§ **ACTIVITY**: Reproduce the section of the listing that begins at the line containing "infp (222, 1785)" and finishes at the line containing "Роберт Левандовски и". Include both end lines and nothing beyond them.

§ **DATA LISTING**:
● ● ●
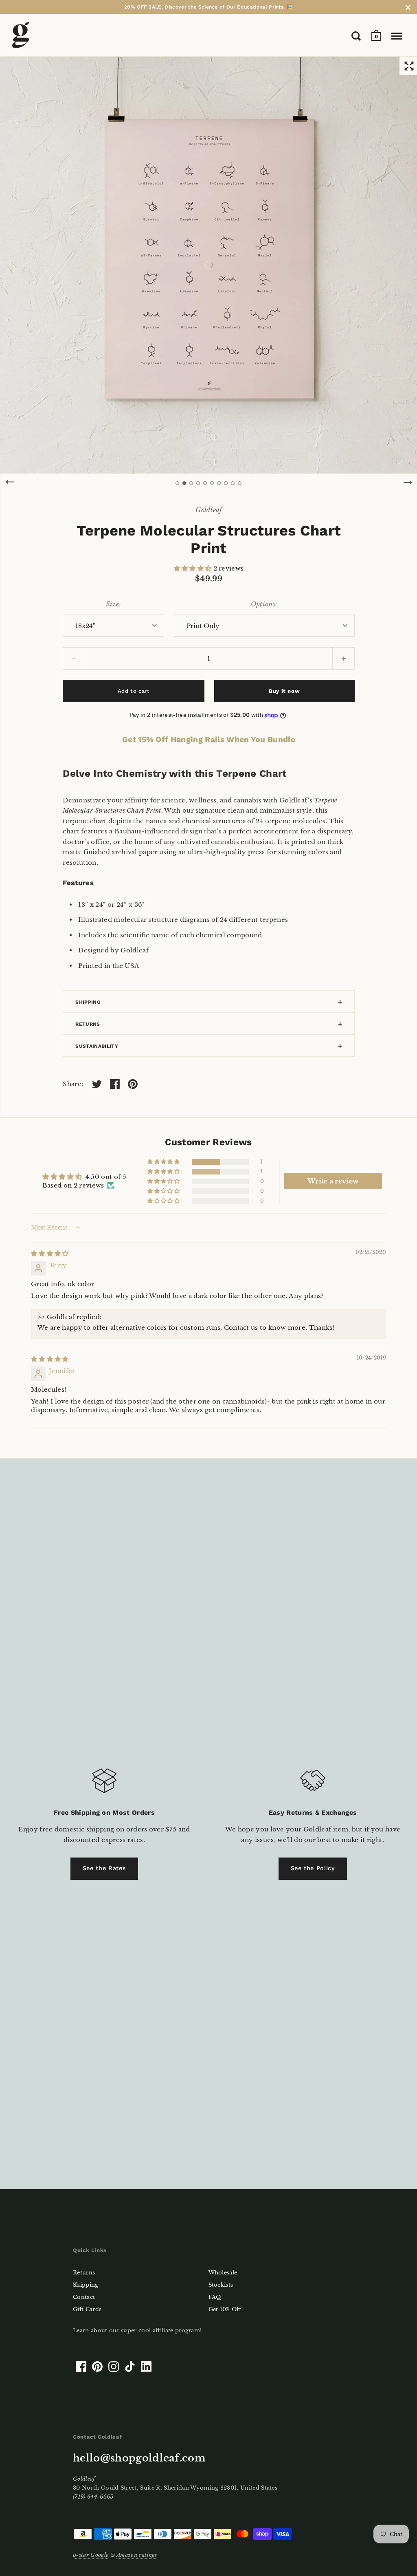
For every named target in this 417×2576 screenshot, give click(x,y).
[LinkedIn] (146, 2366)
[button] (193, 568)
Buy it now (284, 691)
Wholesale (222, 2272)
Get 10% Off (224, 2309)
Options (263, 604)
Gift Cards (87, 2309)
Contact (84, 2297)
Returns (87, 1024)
● ● ●
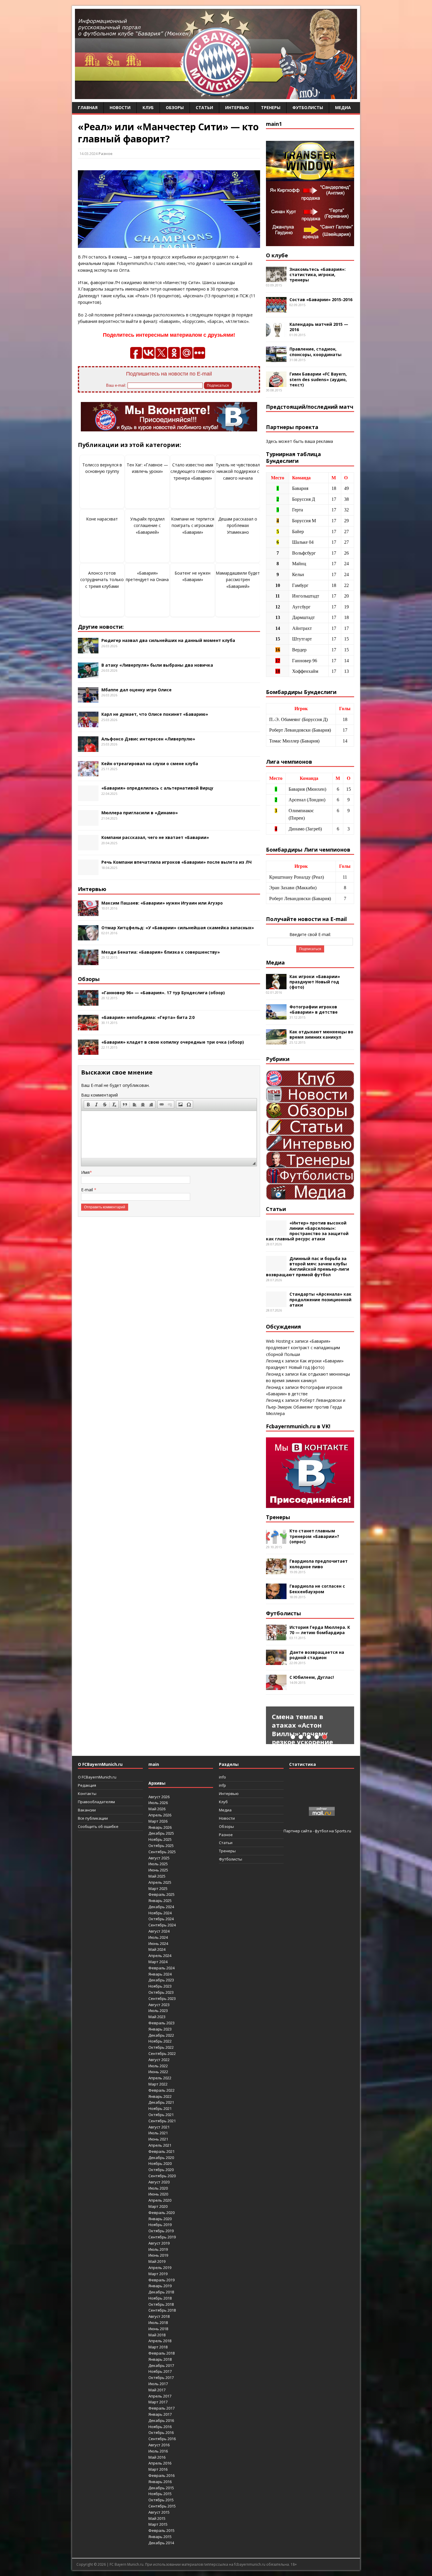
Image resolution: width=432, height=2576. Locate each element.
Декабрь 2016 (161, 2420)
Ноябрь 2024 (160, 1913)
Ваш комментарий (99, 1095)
● ● ●
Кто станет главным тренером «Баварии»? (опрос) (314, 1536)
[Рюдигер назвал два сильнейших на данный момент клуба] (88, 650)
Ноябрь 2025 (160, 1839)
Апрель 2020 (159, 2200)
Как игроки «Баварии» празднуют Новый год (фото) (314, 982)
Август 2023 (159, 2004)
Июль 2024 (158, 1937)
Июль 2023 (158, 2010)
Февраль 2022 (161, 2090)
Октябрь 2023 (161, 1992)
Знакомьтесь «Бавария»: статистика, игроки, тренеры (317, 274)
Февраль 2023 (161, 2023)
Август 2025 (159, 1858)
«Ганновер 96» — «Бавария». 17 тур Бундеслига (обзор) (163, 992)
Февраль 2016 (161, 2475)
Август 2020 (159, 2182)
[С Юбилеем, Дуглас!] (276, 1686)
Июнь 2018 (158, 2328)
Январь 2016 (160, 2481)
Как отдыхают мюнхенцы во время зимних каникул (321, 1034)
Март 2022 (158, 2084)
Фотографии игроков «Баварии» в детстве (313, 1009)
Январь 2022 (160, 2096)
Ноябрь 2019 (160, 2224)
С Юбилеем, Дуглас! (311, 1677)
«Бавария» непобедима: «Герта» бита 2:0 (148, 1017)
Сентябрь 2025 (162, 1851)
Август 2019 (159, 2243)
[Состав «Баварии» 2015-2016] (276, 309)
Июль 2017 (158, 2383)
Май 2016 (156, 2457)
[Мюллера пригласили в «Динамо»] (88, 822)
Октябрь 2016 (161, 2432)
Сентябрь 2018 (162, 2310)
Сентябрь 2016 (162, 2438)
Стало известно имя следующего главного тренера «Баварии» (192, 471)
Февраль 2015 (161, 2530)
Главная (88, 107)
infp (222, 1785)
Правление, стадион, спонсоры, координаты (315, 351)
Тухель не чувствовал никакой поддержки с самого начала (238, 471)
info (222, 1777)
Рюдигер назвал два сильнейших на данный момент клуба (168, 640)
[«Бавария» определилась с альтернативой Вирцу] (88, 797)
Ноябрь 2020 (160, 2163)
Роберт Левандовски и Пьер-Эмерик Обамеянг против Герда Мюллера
● ● ●
§ **WRITTEN ANSWER**:
infp (222, 1785)
Правление, стадион, спонсоры, координаты (315, 351)
Тухель не чувствовал никакой поддержки с самого начала (238, 471)
info (222, 1777)
Рюдигер назвал два сильнейших на данный момент клуба (168, 640)
[«Бавария» определилась с альтернативой Вирцу] (88, 797)
Ноябрь 2020 (160, 2163)
Роберт Левандовски и Пьер-Эмерик Обамеянг против Герда Мюллера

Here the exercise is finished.